The landlord is corrupt and the police state oppresses me
I do not seek to become a Shah, O Truthful Lord!
I merely seek respect"
- Syed Abdullah Shah Qadri (Baba Bulleh Shah)
Like the lone myna that coos incessantly, perched atop tangled electrical cables, Imdad too has little time or concern for the mundane temporal world he finds himself surrounded by.
The towering flags that flutter atop Rawalpindi’s Central Jail, where Imdad’s mind and body were once chained, signify his dominion, he says, as he declaims with considerable passion/certainty that Jinnah himself had paid him a few visits in his shoddy prison quarters — quarters that cannot contain his unbound mind. Most of his speech revolves around the criminal justice system that had him squarely in its crosshairs for almost two decades.
Imdad was serving a sentence for his 2001 murder of a fellow resident of the south of Punjab. The shot was fired three years after Imdad had returned from the Kingdom of Saudi Arabia, having enjoyed modest success as a carpet salesman. Born into abject poverty, Imdad’s time in Saudi Arabia went reasonably well, until it didn’t.
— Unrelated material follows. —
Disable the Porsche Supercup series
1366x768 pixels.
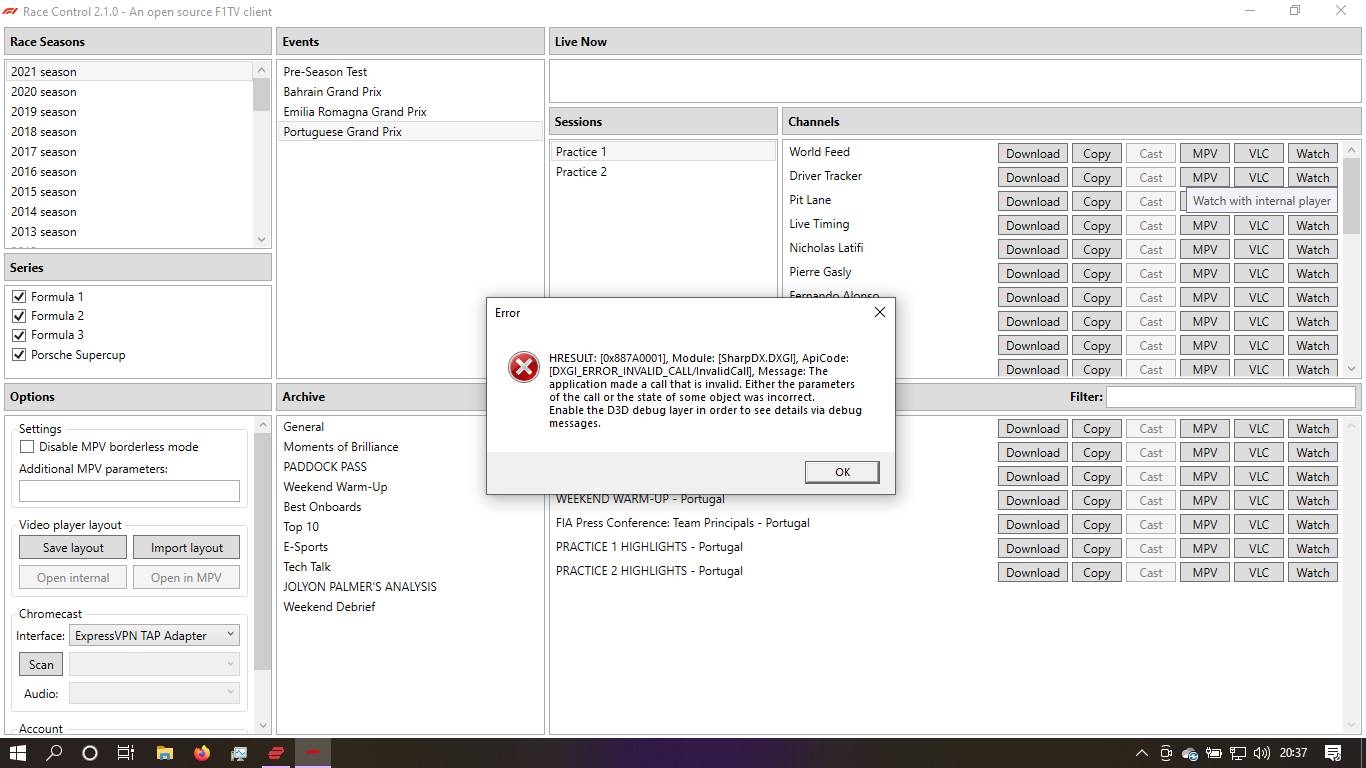[18, 354]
From earning an honest living to a needless run-in with his kafeel and one four hour flight later, he was back in Vehari, but Vehari was not the same and neither was Imdad.
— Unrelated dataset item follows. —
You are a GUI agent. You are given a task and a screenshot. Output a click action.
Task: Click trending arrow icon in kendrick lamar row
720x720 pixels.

The schizophrenia reared its ugly head as he acclimated to life in Punjab’s arid hinterland. The monologues never could become dialogues for Imdad had little time for the tedium of everyday life. In 2001, with his illness having taken a serious toll on his mental health, Imdad pulled the trigger.
Soon after, local police in Vehari district’s Burewala apprehended him, and in uncharacteristic swiftness, an Additional Sessions Judge sentenced him to death. Higher courts upheld his sentence at various steps of the due legal process, but as a certified ‘treatment-resistant’ patient, Imdad’s condition only grew worse. His condition and the side effects of heavy doses of Risperidone and Kempro meant that he was seen as a nuisance by other prisoners, often resulting in assault from his fellow inmates to add to his woes.
Medical reports going as far back as 2012 show that licensed mental health professionals at Multan’s Nishtar Hospital had concluded that Imdad’s was a genuine case of paranoid schizophrenia. As the circuitous legal process played out, Imdad was transferred between at least 3 separate jails in Punjab, with the patient often relegated to the prison’s ill equipped medical annex.
Schizophrenia is not like other illnesses. Jargon-heavy academic literature, written by theorists with long drawn out titles and honorifics, debates whether it is even ‘real’, whether the symptoms can even be classed as ‘genuine’ ailments. A slippery slope for a patient that is already on thin ice. Slipping in and out of reality leaves you with little time or cognizance for either side and for 16 years Imdad’s reality was the ramshackle criminal justice system of Pakistan.
In October 2016, a Supreme Court bench headed by then Chief Justice Anwar Zaheer Jamali ruled that schizophrenia was a curable disease which does not rule out a convict from being sent to the gallows. Whether this reflected a pitiful lack of understanding of schizophrenia or populist pandering is a topic for another time, but Imdad’s case dragged on relentlessly. It was not until Chief Justice Nisar ruled in early 2018, that Imdad’s death sentence was suspended. His was a judgment that took established judicial protocols, treaty obligations and common sense into account.
Regardless, the 16 years Imdad spent on death row will never come back. His state has gotten worse under the weight of his illness, reckless mental torture and decr epit jail hospital conditions. Like the Punjab Prisons before it, the Punjab Institute of Mental Health may not be able to treat Imdad.
To be afflicted with schizophrenia is bad enough, to suffer from it inside a Pakistani prison as a death row inmate is palpably worse. It is a travesty that the Pakistani state abandons its most vulnerable subjects.